Na segunda-feira, 3 de março de 2025, a Itália consolidou uma medida polêmica ao oficializar a adoção de uma lei que torna ilegal a prática de surrogacy — ou “barriga de aluguel” — no exterior para seus cidadãos. A legislação, aprovada pelo Senado em outubro de 2024 por 84 votos a 58 e agora plenamente em vigor, estende a proibição já existente no país desde 2004, que criminalizava o surrogacy doméstico. Italianos que buscarem essa prática em países como Estados Unidos ou Canadá, onde é legal, enfrentarão penas de até dois anos de prisão e multas que podem chegar a 1 milhão de euros (cerca de R$ 6 milhões). A medida é vista como um marco na agenda conservadora liderada pela primeira-ministra Giorgia Meloni e seu partido, Irmãos da Itália.
A lei, que classifica o surrogacy como um “crime universal”, tem gerado intensos debates, especialmente por seu impacto desproporcional sobre casais do mesmo sexo. Na Itália, onde a adoção por casais homossexuais é proibida e o acesso à fertilização in vitro é restrito a casais heterossexuais, o surrogacy no exterior era uma das poucas opções restantes para homens gays formarem famílias. Ativistas, como Alessia Crocini, da Rainbow Families, apontam que, embora 90% dos italianos que recorrem ao surrogacy sejam heterossexuais — muitas vezes escondendo o fato —, casais homoafetivos não conseguem ocultar a origem de seus filhos, tornando-os alvos mais visíveis da nova legislação. “Isso é um ataque direto à liberdade de formar uma família”, declarou Crocini em entrevista recente.
Por outro lado, defensores da lei, incluindo Meloni, argumentam que ela protege a dignidade das mulheres e combate a “mercantilização” da maternidade. A primeira-ministra, que se descreve como uma “mãe cristã”, celebrou a medida como um reforço aos valores tradicionais, alinhando-se ao lema de seu partido: “Deus, família e pátria”. O texto também reflete influências da Igreja Católica, com o Papa Francisco tendo chamado o surrogacy de “aluguel de útero” e pedido sua proibição global.

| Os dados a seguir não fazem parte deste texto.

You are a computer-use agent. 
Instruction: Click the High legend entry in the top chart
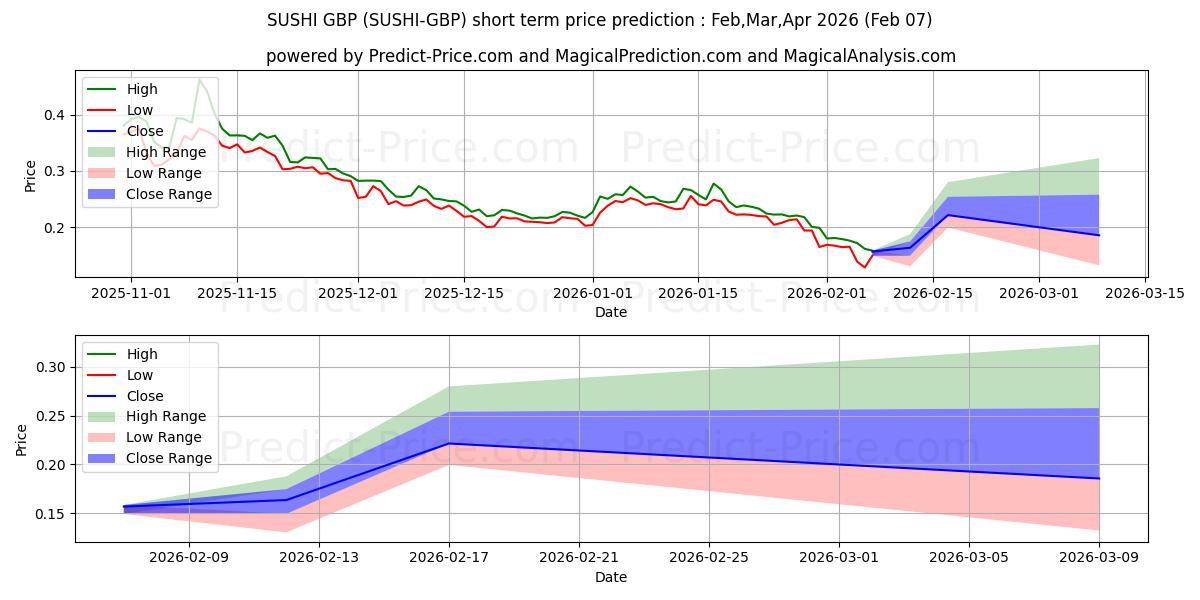pos(143,89)
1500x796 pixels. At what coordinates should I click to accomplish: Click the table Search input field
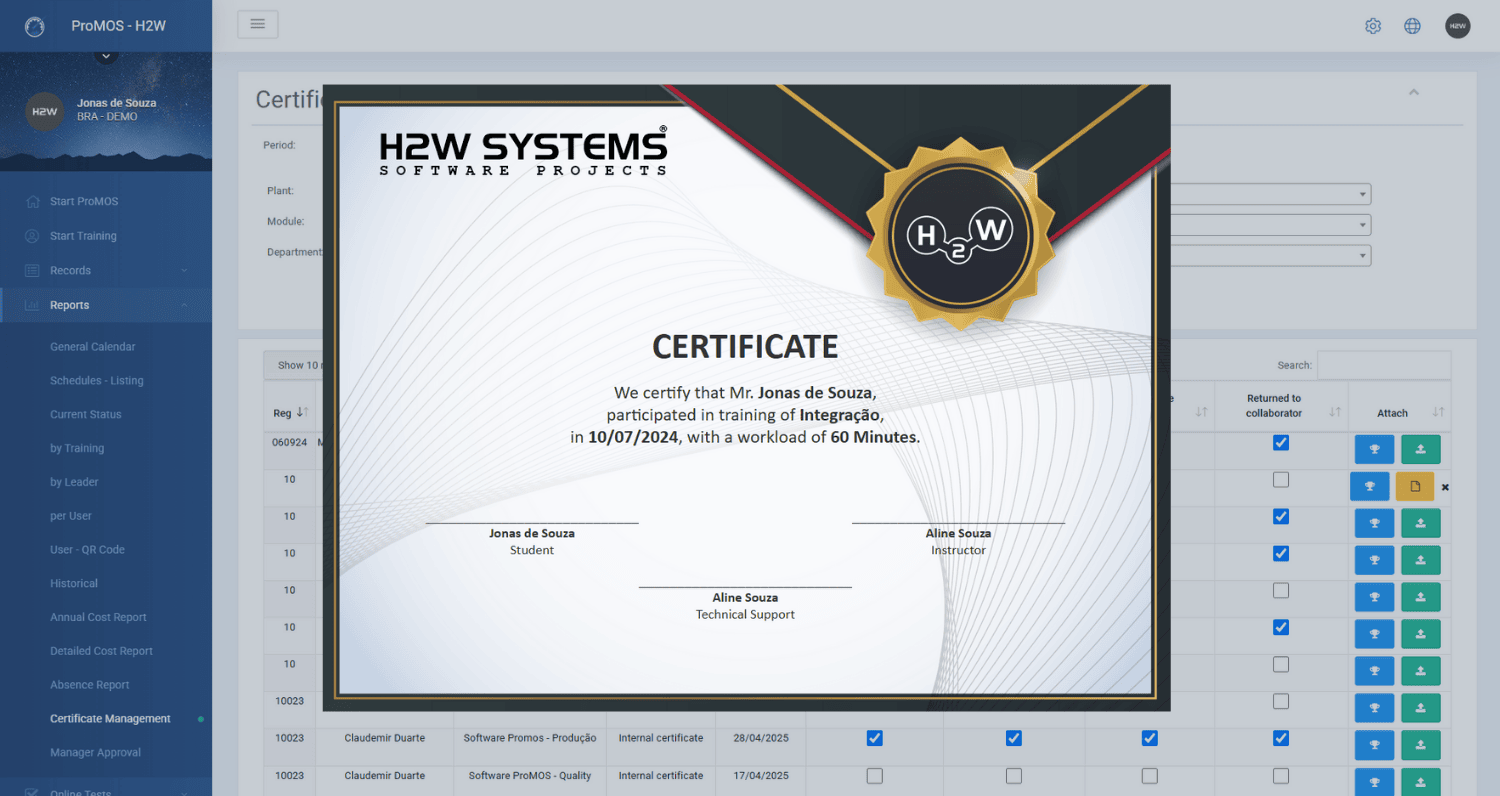click(x=1383, y=365)
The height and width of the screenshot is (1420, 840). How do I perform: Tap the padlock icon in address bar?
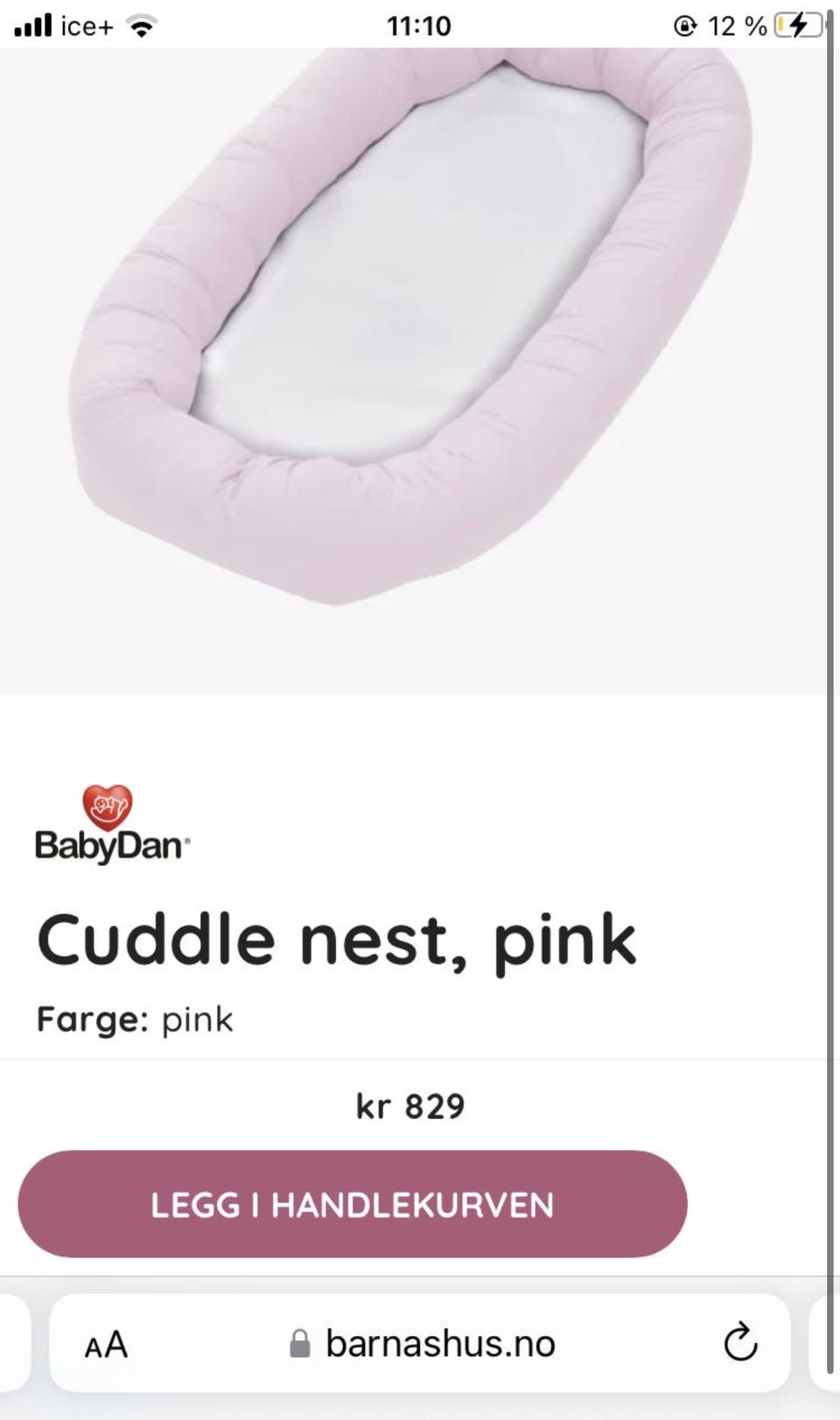click(299, 1343)
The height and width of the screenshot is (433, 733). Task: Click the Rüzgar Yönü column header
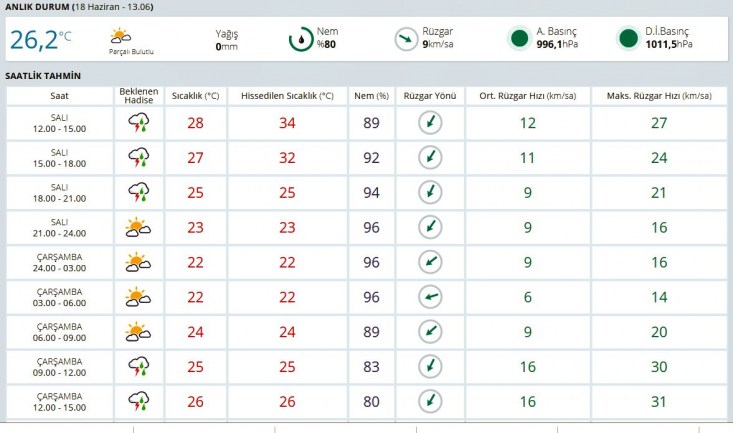pyautogui.click(x=430, y=96)
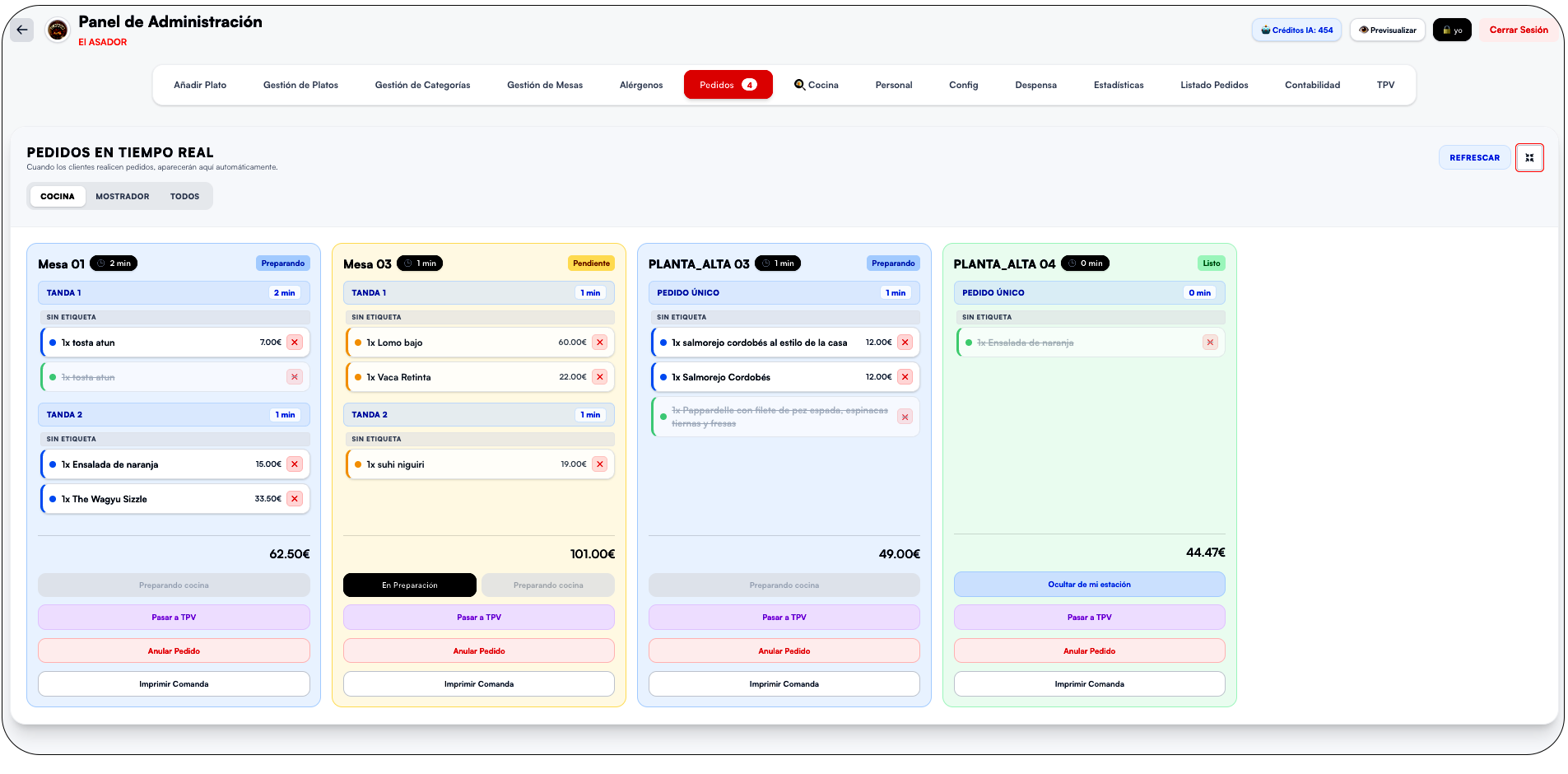Remove suhi niguiri with its X icon

tap(600, 464)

Para o governo, a lei não visa apenas casais LGBT, mas qualquer um que recorra à prática, que é vista como uma afronta à “ordem natural”.
O contexto demográfico da Itália, com uma taxa de natalidade em queda há 15 anos consecutivos — atingindo um recorde de baixa em 2023, segundo o ISTAT —, adiciona uma camada de ironia à decisão. Enquanto o país enfrenta um declínio populacional, a restrição a formas alternativas de parentalidade é criticada por dificultar ainda mais o aumento da natalidade. A aplicação da lei, que entrou em vigor nesta semana, permanece incerta, mas já coloca a Itália como pioneira no Ocidente em medidas tão restritivas contra o surrogacy internacional.